The plot involves the misadventures of Pericles, Prince of Tyre (Kamyar Pazandeh), who vies for the daughter of an incestuous king from whom he has to flee for his life. A storm at sea shipwrecks Pericles on the shores of Pentapolis, where he competes for and wins the hand of Princess Thaisa (Sereana Malani), whose father, King Simonides (Ian Butcher), approves their marriage. Once more at sea, Pericles celebrates the birth of his daughter Marina. But Thaisa dies in childbirth and is thrown overboard. Bereft and heartbroken, Pericles sails to Tharsus, where he leaves his child with its rulers, Cleon (Luc Roderique) and Dionyza (Jeff Gladstone).
In Anderson’s adaptation all this is played in flashback, a tale told in a temple at Ephesus by the priest Cerimon (David Warburton) to a virgin (Luisa Jojic) who has been purchased by the local bawd (Kayla Deorksen) to work as a whore. The virginal young woman soon realizes that she is the grown up Marina, having escaped the clutches—thanks to some timely pirates—of the evil, jealous Dionyza, who has tried to kill her and has told Pericles that his daughter is dead. After talking her way out of being deflowered by governor Lysimachus (Kayvon Kelly), Marina is finally united with her nearly dead father, and more pieces than you can imagine are brought together for the requisite happy ending.

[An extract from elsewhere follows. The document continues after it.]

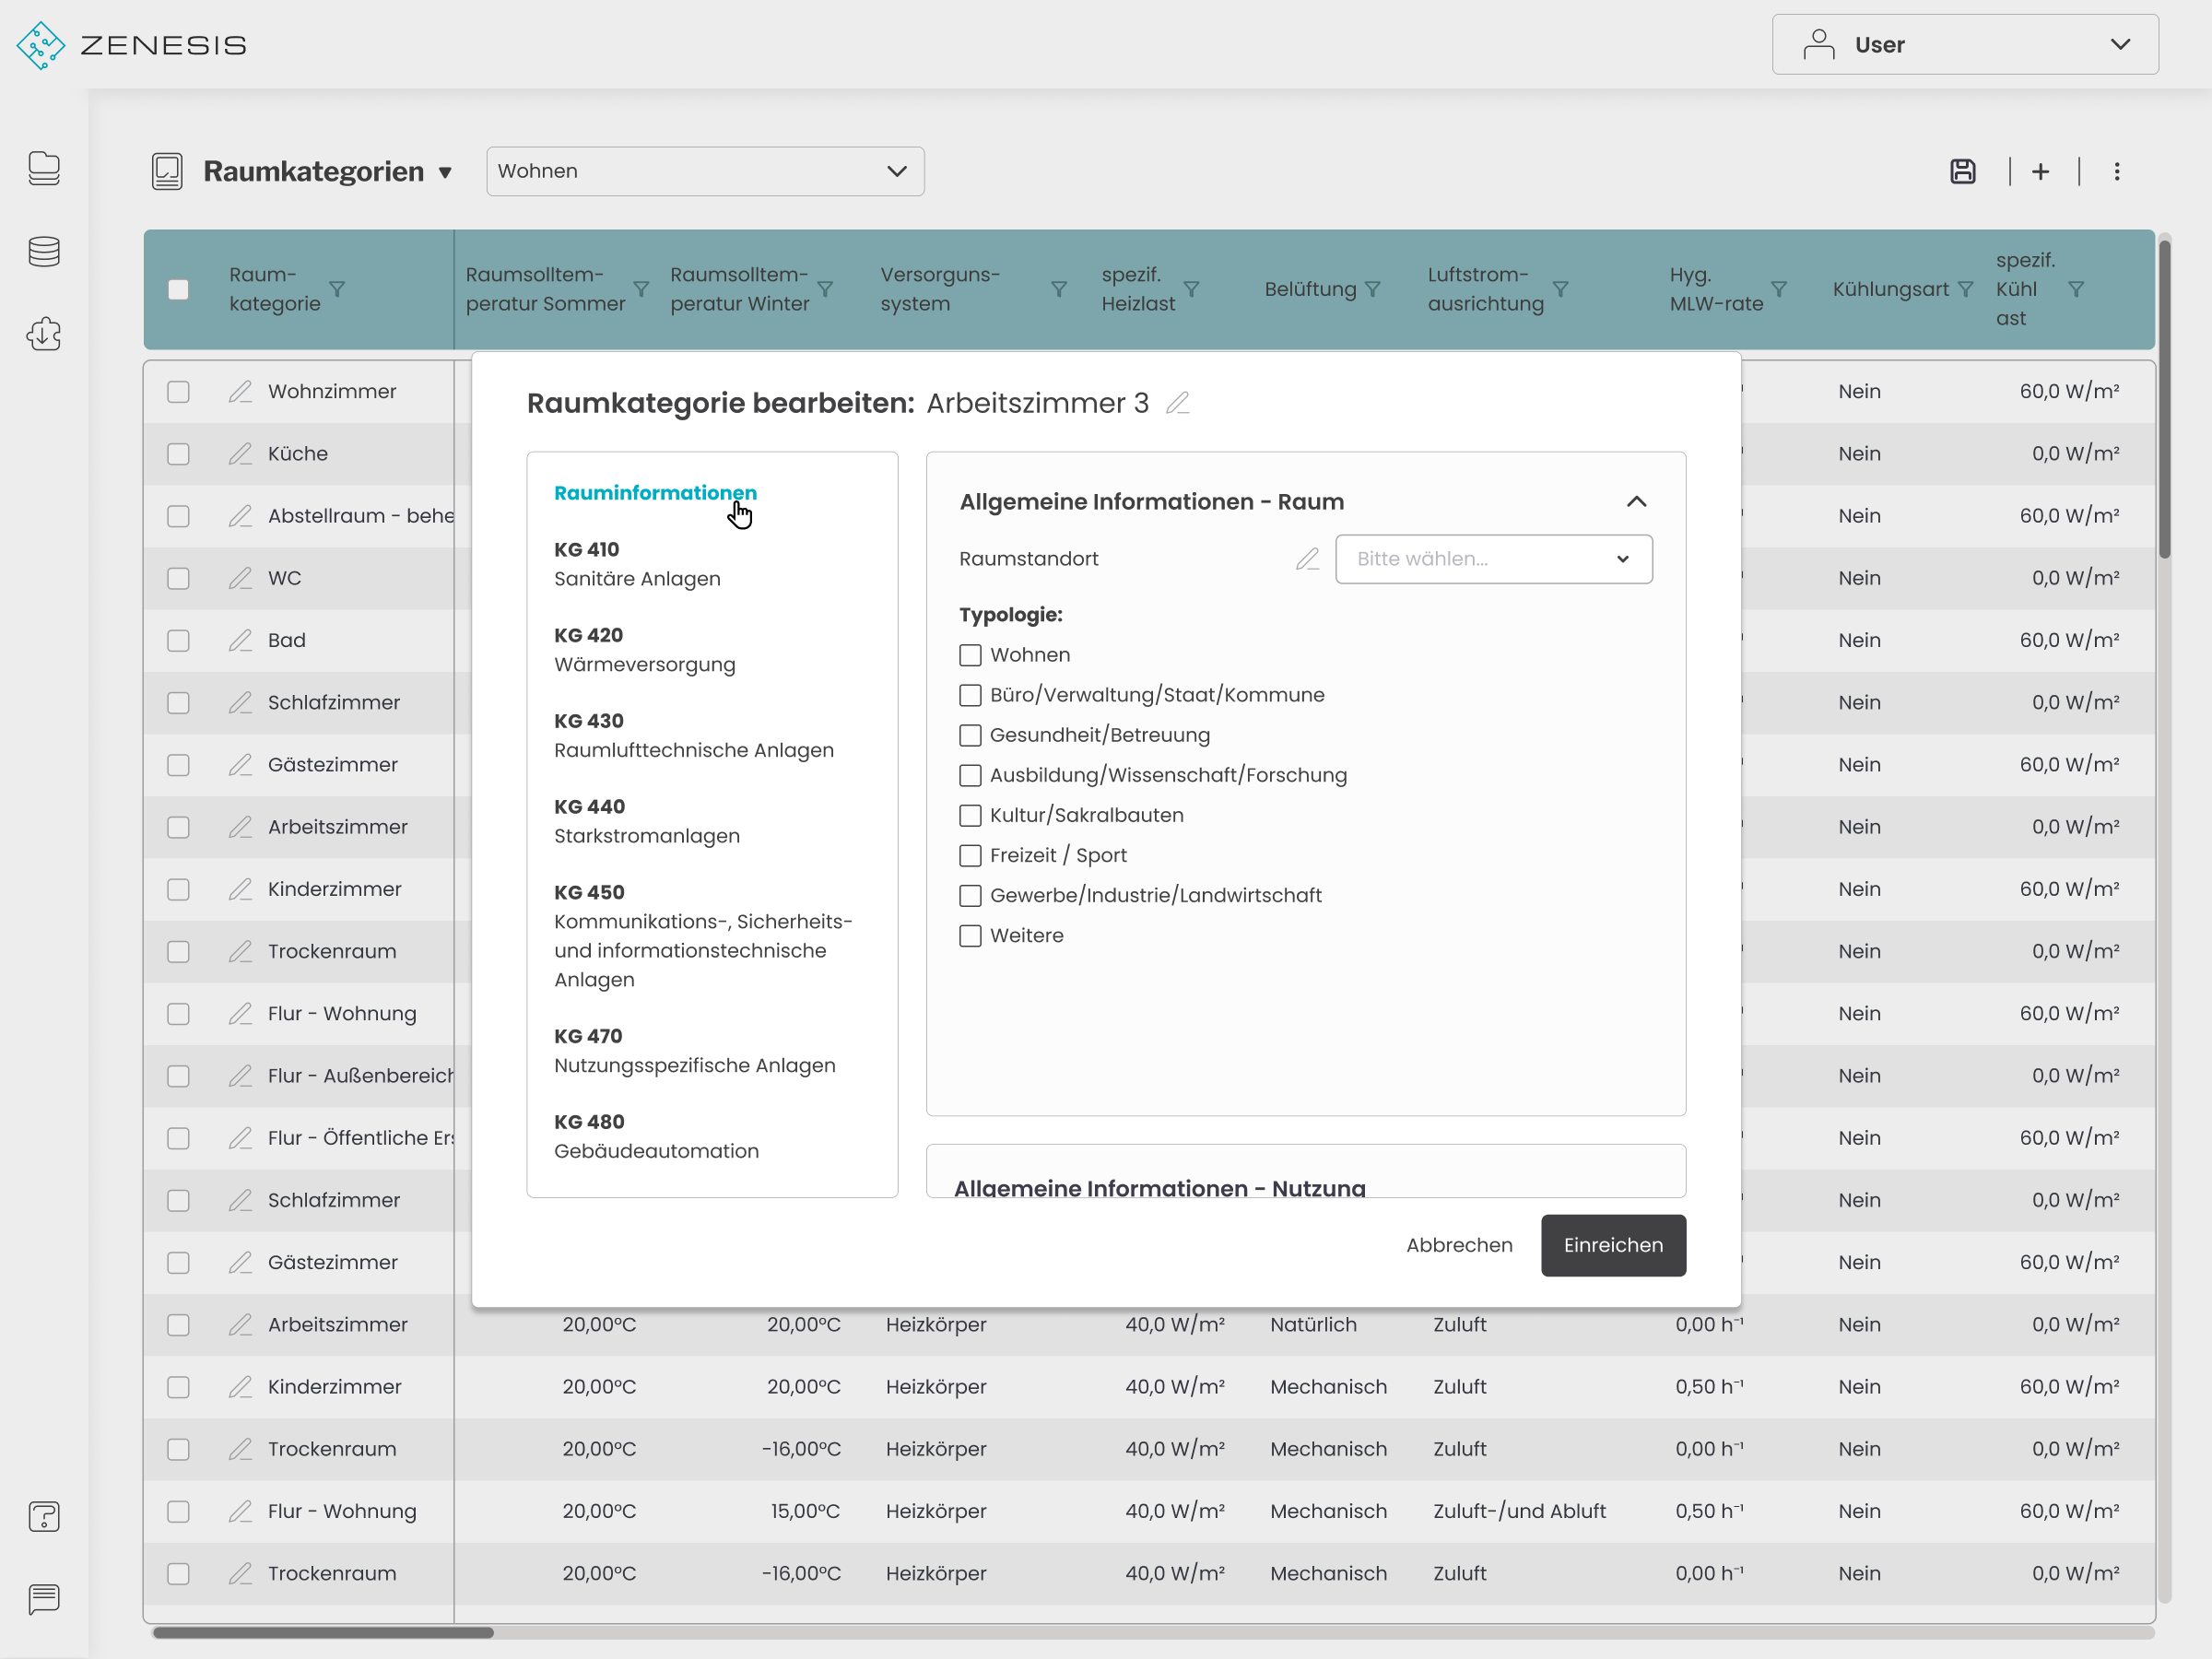Click the database icon in left sidebar
This screenshot has height=1659, width=2212.
44,251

Played in the semi-round on Amir Ofek’s beautiful white Greek temple ruin set, the show looks great. All the flashback characters appear in ghostly off-white, and except for Lysimachus’ unaccountably garish final toga, Carmen Allatore’s period-ish colour costumes provide effective contrasts. Anderson has created some vivid stage effects. She has Cerimon tell parts of his story like a puppet show, using small statuettes and other relics scattered about his temple to stand in for the various characters. Actors with billowing sheets create both their ship and the sea that sinks it. A table transforms into a horse and Princess Thaisa’s male suitors perform a terrific dance. All this is accompanied by Malcolm Dow’s exotic Orientalist soundscape, which would be more effective if it were less omnipresent.
Both onstage for almost the entire show, Cerimon and Marina dominate this Pericles. Jojic’s Marina is definitely the star. Even during the long stretches when she only watches the flashbacks unfold, Jojic is riveting, her facial and body language responsive to every twist in the elaborate plot. Warburton manages to keep Cerimon’s lengthy narration lively and mostly clear, and performs some nice wizardly tricks. Gladstone’s creepy cross-gendered Dionyza is another standout, never crossing over into parody. As the female bawd, by contrast, Deorksen plays too hard for the comedy.
The biggest problem for me is the title character. A difficult role, Pericles ranges from romantic young courtier to broken old man. Pazandeh is too young for the part and lacks the necessary range, barking out his lines in a single register. T.S. Eliot thought that Pericles’ reunion with Marina, whom he has thought long dead, was the most moving recognition scene in Shakespeare. In this performance it’s just another moment.
Bard on the Beach has had mixed success in recent years trying to make something special of Shakespeare’s B-list plays. For what it’s worth, I think this Pericles is much better than the country and western Merry Wives of Windsor currently playing to sold out houses and rave reviews in Bard’s mainstage tent. (See Paul Durras’ enthusiastic review on this page, and my pan of the original 2012 production in our Archive.)